### TASK PROMPT
Find the string "computer" in the listing and report every line that has it.

### RECORDS FOR THIS EXERCISE

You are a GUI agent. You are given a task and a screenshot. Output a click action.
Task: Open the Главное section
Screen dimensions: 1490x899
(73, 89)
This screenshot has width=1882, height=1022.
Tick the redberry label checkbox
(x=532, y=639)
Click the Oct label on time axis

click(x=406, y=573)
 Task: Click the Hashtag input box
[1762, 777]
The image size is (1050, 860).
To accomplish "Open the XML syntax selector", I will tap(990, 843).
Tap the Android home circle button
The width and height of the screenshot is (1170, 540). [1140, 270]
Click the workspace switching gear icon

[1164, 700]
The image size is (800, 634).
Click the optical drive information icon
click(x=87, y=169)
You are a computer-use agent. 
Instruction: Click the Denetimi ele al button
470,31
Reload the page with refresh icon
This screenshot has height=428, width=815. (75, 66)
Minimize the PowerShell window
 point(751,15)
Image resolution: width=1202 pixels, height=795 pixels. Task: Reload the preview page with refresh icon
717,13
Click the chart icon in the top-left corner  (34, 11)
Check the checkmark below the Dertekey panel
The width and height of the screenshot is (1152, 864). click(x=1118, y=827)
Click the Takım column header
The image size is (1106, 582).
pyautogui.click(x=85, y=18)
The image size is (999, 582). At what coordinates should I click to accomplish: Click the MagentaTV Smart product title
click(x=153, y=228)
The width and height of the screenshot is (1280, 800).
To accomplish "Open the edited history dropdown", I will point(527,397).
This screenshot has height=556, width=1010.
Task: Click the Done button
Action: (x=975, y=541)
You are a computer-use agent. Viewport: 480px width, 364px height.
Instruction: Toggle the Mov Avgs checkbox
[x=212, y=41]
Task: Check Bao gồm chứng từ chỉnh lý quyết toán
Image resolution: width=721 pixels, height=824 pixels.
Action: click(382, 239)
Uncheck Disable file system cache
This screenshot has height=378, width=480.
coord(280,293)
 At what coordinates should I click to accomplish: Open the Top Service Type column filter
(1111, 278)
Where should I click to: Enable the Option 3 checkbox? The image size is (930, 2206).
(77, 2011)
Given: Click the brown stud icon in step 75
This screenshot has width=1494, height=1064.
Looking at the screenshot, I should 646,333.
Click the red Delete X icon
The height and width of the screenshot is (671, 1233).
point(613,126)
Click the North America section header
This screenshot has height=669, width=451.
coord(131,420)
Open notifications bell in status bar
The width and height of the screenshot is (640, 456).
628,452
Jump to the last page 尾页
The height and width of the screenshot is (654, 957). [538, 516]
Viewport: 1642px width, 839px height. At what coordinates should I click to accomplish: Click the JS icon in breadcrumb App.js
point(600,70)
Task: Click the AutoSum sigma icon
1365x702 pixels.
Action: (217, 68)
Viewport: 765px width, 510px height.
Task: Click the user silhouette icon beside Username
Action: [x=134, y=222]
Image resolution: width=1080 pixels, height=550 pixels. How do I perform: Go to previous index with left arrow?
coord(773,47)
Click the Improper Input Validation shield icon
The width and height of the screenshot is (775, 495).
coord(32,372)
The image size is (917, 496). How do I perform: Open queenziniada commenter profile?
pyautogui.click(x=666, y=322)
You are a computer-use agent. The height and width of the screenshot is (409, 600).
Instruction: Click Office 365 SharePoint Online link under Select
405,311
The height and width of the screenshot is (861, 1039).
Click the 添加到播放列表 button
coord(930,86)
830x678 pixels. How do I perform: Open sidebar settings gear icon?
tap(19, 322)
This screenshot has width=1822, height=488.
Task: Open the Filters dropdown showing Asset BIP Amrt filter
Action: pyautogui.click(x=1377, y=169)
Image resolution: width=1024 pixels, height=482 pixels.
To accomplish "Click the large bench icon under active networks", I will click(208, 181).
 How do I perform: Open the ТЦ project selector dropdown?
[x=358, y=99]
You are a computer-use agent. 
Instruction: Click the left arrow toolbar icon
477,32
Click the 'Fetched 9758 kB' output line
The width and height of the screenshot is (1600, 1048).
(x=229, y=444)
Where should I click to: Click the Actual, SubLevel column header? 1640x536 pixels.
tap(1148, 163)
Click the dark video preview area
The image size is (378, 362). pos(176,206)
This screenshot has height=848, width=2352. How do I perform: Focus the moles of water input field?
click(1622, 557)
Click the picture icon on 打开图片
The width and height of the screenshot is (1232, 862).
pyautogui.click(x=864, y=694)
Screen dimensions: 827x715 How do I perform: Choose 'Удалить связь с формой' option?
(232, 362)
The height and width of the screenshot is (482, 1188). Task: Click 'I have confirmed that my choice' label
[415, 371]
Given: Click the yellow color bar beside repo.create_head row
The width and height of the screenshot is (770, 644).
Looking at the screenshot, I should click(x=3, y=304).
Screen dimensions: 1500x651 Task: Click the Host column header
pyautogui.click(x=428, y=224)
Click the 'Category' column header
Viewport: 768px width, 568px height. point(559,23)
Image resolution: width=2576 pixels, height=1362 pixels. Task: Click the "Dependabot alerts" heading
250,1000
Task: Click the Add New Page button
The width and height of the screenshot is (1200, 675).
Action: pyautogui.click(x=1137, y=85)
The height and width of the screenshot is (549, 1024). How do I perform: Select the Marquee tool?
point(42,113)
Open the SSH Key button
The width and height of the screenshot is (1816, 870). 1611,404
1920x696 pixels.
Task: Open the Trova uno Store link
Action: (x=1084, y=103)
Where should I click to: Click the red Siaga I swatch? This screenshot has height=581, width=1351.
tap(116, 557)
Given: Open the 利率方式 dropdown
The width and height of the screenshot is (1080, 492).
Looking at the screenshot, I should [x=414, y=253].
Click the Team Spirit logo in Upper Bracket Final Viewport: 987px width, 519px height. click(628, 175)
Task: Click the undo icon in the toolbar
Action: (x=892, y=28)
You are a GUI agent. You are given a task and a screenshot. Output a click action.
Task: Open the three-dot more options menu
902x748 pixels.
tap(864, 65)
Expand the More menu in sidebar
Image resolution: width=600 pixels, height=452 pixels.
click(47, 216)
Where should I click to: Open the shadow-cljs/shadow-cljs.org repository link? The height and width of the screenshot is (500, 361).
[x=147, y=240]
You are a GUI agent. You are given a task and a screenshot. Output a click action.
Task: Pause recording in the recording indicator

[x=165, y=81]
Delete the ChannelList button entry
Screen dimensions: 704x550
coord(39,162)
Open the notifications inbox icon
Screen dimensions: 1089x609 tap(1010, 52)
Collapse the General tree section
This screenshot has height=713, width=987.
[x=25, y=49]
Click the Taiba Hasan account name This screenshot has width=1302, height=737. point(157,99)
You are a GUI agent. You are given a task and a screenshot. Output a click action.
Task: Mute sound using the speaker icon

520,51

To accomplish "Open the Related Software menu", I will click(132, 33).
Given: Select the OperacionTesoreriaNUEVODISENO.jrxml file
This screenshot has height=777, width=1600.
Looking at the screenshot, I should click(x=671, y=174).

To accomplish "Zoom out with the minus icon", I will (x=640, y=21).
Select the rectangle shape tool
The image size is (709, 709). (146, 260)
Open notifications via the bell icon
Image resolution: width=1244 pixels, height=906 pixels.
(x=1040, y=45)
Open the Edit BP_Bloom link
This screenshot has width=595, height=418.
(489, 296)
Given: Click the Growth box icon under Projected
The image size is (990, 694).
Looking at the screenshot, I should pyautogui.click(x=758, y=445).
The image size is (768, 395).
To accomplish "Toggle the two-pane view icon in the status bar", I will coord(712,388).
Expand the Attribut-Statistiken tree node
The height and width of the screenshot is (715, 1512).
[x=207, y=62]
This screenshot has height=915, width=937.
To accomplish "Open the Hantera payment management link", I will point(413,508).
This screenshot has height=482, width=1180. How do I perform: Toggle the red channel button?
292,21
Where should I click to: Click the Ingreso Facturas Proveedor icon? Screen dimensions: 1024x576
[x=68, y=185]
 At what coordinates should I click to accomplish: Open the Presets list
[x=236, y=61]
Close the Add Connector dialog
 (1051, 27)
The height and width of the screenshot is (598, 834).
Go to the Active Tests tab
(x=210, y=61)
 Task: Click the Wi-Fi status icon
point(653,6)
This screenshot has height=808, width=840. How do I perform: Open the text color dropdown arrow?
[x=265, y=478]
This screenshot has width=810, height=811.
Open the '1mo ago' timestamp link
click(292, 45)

### EXERCISE RESPONSE
You are a computer-use agent. 
You are a computer-use agent. Viewport: 480px width, 364px height.
You are a computer-use agent. The height and width of the screenshot is (409, 600).
You are a computer-use agent. 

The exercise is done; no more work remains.